La mujer que «cautivó al pueblo cubano» con su emotivo comentario que se hizo viral y se convirtió en memes, canciones, repulsas,… ¡de todo lo imaginable y no imaginable!, ha vuelto a ser tema de conversación tras un nuevo video.
Así vive hoy la mujer que se hizo viral con «Yo me erizo» al ver a Díaz-Canel
En marzo de 2024, una mujer de Río Cauto, Granma, se convirtió en fenómeno viral cuando la televisión estatal captó su reacción al ver a Miguel Díaz-Canel: «¡Mira, yo me erizo!». Año y medio después, el creador de contenido cubano Feli Bello fue a buscarla para mostrar cómo vive hoy. Lo que encontró resume mejor que cualquier discurso lo que significa ser fiel al régimen cubano en 2026.
La mujer del «yo me erizo»: de viral en la TV estatal a viral en las redes del exilio
La escena original fue breve pero perfecta para los tiempos que corren. La televisión cubana filmó el momento en que la mujer, residente de Río Cauto en la provincia de Granma, se acercó al presidente durante una visita oficial y logró tocarle la mano. Su reacción, genuina y desbordada, quedó captada en audio y video: «¡Mira, yo me erizo!».
Lo que el régimen quería mostrar como prueba de apoyo popular se convirtió en segundos en munición para los memes. La frase recorrió Cuba, Miami y toda la diáspora cubana en redes sociales, alternando entre la ternura, la ironía y la indignación.

----------

# DESCRIPCIÓN DE LA TAREA
Por favor, copia el fragmento del texto sobre la mujer del «yo me erizo» comenzando en "Así vive hoy" y terminando en "cubano en 2026.", y sustituye "mujer" por "señora". El listado es material independiente del texto.

----------

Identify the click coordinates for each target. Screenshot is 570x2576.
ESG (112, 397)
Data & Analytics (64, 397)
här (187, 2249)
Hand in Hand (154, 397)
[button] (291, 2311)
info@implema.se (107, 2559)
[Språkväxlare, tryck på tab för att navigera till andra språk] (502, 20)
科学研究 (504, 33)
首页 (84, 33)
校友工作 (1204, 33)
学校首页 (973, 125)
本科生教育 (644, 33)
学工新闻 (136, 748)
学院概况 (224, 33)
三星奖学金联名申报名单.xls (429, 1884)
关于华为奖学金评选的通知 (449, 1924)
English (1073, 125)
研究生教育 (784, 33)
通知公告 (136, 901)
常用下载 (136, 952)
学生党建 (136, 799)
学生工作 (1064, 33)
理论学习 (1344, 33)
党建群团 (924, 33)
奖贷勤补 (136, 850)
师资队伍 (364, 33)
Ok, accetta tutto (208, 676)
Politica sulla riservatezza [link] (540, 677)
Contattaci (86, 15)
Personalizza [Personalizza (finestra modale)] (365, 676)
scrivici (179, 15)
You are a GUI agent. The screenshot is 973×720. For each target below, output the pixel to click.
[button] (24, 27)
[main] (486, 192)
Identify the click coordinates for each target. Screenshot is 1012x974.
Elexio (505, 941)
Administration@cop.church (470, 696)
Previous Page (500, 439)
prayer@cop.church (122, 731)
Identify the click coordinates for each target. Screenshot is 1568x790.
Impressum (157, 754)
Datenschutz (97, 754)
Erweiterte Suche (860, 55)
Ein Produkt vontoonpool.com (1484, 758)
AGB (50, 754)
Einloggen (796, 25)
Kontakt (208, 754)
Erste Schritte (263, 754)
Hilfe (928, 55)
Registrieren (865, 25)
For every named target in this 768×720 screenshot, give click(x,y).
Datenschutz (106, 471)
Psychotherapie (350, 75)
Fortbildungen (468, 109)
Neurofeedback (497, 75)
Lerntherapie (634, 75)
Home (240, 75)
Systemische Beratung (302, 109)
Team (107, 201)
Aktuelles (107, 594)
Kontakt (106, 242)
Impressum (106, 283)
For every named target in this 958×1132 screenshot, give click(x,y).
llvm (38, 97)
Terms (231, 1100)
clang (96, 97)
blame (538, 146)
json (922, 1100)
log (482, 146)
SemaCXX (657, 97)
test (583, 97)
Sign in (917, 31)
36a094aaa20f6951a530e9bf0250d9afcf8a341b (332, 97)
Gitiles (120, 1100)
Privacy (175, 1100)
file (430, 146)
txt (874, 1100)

----------

# SOLUCIÓN
Así vive hoy la señora que se hizo viral con «Yo me erizo» al ver a Díaz-Canel
En marzo de 2024, una señora de Río Cauto, Granma, se convirtió en fenómeno viral cuando la televisión estatal captó su reacción al ver a Miguel Díaz-Canel: «¡Mira, yo me erizo!». Año y medio después, el creador de contenido cubano Feli Bello fue a buscarla para mostrar cómo vive hoy. Lo que encontró resume mejor que cualquier discurso lo que significa ser fiel al régimen cubano en 2026.